Visiting nurses in Westchester took on their first coronavirus patients on Monday, traveling to monitor 33 new patients just released from hospitals and rehabilitation centers.
“We’re the next line of defense,” said Valerie Fitzgerald, president of the Westchester Federation of Visiting Nurses. “Once these people get well enough to get out of hospitals, they need follow-up at home. Thousands of patients are going to need help.”
Before accepting patients, Fitzgerald spent the previous weekend working with the employing agency, the Visiting Nurse Service of Westchester, to ensure that every nurse treating a COVID-19 patient was to be fitted with an N95 mask.
“Trying to get equipment is difficult,” she said. “Our agency is going above and beyond. As a nurse, I’m impressed.”
Department of Health personnel perform fit testing for masks. They trained some Westchester FVN nurses to provide the fit testing using a rental machine, Fitzgerald said. The testing is done, as required by the Occupational Safety and Health Administration, to be sure the mask fits properly and can do its job of protecting the wearer from airborne particles and from liquid contaminating the face.

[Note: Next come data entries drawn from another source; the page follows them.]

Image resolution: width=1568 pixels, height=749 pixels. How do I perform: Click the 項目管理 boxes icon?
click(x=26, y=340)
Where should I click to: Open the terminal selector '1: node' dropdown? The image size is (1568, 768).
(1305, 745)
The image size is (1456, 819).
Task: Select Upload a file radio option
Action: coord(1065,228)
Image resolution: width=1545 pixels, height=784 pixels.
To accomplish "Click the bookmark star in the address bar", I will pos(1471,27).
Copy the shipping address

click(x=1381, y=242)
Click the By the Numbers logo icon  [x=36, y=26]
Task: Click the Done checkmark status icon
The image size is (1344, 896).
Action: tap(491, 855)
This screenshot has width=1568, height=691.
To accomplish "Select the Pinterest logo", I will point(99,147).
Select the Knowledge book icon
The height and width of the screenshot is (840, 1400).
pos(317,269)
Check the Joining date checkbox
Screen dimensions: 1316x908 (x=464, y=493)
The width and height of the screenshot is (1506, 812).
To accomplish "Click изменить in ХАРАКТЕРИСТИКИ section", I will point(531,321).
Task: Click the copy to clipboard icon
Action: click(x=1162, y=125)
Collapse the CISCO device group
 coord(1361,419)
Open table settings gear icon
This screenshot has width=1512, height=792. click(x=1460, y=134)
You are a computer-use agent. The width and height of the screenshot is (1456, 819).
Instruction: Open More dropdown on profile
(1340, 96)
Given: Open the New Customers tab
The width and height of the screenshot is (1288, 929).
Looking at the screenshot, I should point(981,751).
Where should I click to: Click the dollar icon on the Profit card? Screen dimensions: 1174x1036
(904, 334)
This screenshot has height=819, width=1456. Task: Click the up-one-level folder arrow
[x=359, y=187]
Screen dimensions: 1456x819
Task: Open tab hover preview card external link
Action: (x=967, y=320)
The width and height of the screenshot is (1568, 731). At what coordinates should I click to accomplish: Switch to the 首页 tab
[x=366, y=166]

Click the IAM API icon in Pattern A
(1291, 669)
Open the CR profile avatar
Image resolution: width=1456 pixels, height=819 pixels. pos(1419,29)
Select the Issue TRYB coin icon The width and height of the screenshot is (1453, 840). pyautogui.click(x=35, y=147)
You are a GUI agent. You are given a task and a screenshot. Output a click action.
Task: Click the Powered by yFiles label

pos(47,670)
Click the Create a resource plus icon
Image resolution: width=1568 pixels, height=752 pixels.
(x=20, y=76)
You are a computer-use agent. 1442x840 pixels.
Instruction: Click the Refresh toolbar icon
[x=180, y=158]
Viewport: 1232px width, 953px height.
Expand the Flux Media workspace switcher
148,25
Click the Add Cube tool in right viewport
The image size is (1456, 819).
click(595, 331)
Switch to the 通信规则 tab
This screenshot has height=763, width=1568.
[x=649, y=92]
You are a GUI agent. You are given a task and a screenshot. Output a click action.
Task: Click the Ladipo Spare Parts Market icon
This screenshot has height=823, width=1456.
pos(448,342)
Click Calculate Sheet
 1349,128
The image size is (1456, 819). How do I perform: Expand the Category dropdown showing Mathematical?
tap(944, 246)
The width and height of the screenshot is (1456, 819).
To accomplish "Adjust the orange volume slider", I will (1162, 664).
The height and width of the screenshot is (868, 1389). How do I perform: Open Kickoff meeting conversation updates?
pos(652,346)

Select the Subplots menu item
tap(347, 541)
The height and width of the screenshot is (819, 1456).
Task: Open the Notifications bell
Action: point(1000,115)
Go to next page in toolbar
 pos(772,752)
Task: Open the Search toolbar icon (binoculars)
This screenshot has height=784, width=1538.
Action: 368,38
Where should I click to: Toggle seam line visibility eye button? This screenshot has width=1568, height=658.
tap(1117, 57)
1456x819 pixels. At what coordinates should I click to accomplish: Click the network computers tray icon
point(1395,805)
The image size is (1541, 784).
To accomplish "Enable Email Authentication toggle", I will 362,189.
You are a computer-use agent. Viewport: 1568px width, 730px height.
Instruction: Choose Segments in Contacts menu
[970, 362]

In addition to securing N95 masks, the agency has purchased equipment needed for each COVID-19 patient. Each one has to be treated with, and left with, his or her own blood pressure cuff, thermometer and stethoscope, since the visiting nurses cannot use their own equipment or reuse it with another patient.
“We’ve had (agency) directors in stores, trying to get cuffs,” said Fitzgerald. “We finally got some from a durable medical company.”
The 70 members of the Westchester FVN cover 1,100 square miles, including parts of Putnam, Duchess, Westchester and Rockland counties, said Fitzgerald, who works as an intake nurse.
Fitzgerald said the agency was seeing a decline in patients because people were too worried about having someone from the outside in their home during the pandemic. Most patients are treated for wound care, post-surgery, COPD, injuries from accidents, IV feedings, health monitoringor other chronic conditions.
Jeffrey Ruetz, president of the Federation of Nurses and Health Professionals, Albany Visiting Nurse Association, said there has been a decline in patients since hospitals have stopped performing elective surgeries. He said nurses continue to self-screen daily before starting work, and no staff has been confirmed with COVID-19.
Due to hospital furloughs, some agencies are seeing an increase in employment applications, Ruetz said.